Zinc promotes functional recovery after spinal cord injury by activating Nrf2/HO-1 defense pathway and inhibiting inflammation of NLRP3 in nerve cells

Aims: To study the specific therapeutic effect of zinc on spinal cord injury (SCI) and its specific protective mechanism.

Main methods: The effects of zinc ions on neuronal cells were examined in a mouse SCI model and in vitro. In vivo, neurological function was assessed by Basso Mouse Scaleat (BMS) at 1, 3, 5, 7, 10, 14, 21, and 28 days after spinal cord injury. The number of neurons and histomorphology were observed by nissl staining and hematoxylin-eosin staining (HE). The chromatin and mitochondrial structure of neurons were detected by transmission electron microscopy (TEM). The expression of nuclear factor erythroid 2 related factor 2 (Nrf2)-related antioxidant protein and NLRP3 inflammation-related protein were detected in vivo and in vitro by western blot (WB) and immunofluorescence (IF), respectively.

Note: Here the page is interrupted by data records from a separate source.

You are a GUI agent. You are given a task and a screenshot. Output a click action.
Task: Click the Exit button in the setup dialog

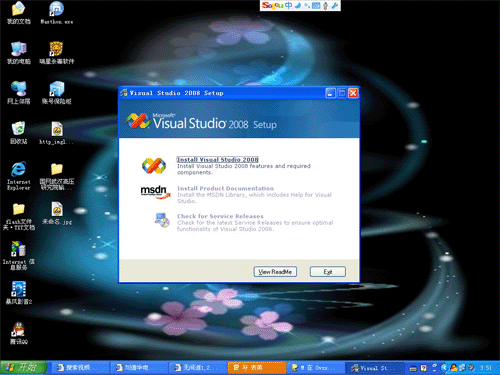pyautogui.click(x=328, y=272)
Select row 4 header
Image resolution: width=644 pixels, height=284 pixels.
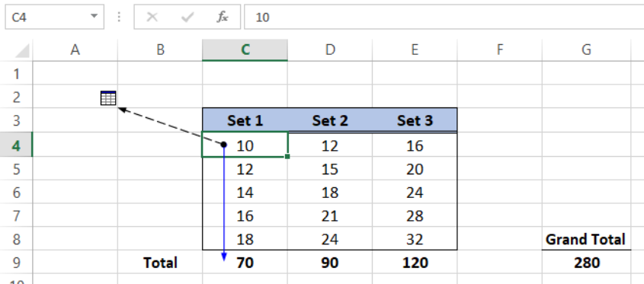(x=16, y=145)
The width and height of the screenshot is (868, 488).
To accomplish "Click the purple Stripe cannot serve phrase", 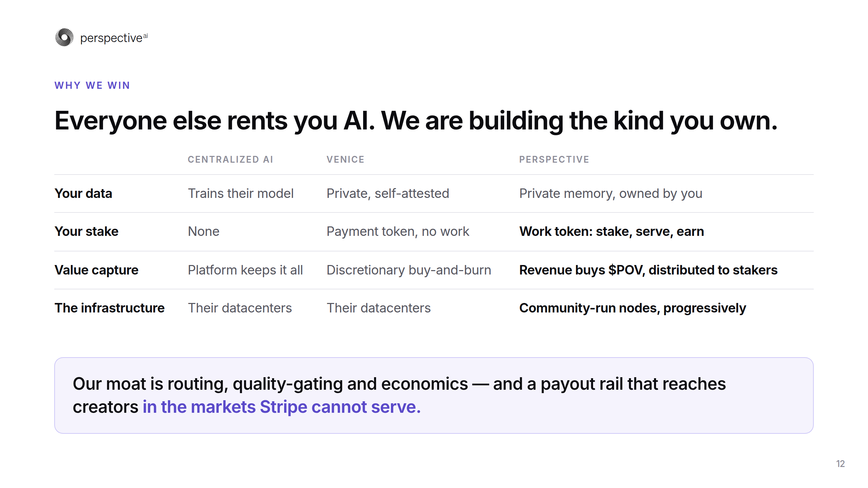I will point(281,407).
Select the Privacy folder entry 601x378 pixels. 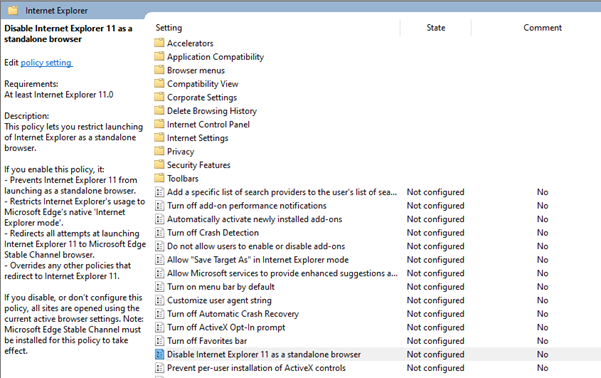pyautogui.click(x=181, y=151)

Key findings: Zinc treatment promoted motor function recovery on days 3, 5, 7, 14, 21 and 28 after SCI. In addition, zinc reduces the mitochondrial void rate in spinal neuronal cells and promotes neuronal recovery. At the same time, zinc reduced the levels of Reactive Oxygen Species (ROS) and malondialdehyde in spinal cord tissue after SCI, while increasing superoxide dismutase activity and Glutathione Peroxidase production. Zinc treatment resulted in up-regulation of Nrf2/Ho-1 levels and down-regulation of nlrp3 inflammation-associated protein expression in vitro and in vivo.

Significance: Zinc has a protective effect on spinal cord injury by inhibiting oxidative damage and nlrp3 inflammation. Potential mechanisms may include activation of the Nrf 2/Ho-1 pathway to inhibit nlrp3 inflammation following spinal cord injury. Zinc has the potential to treat SCI.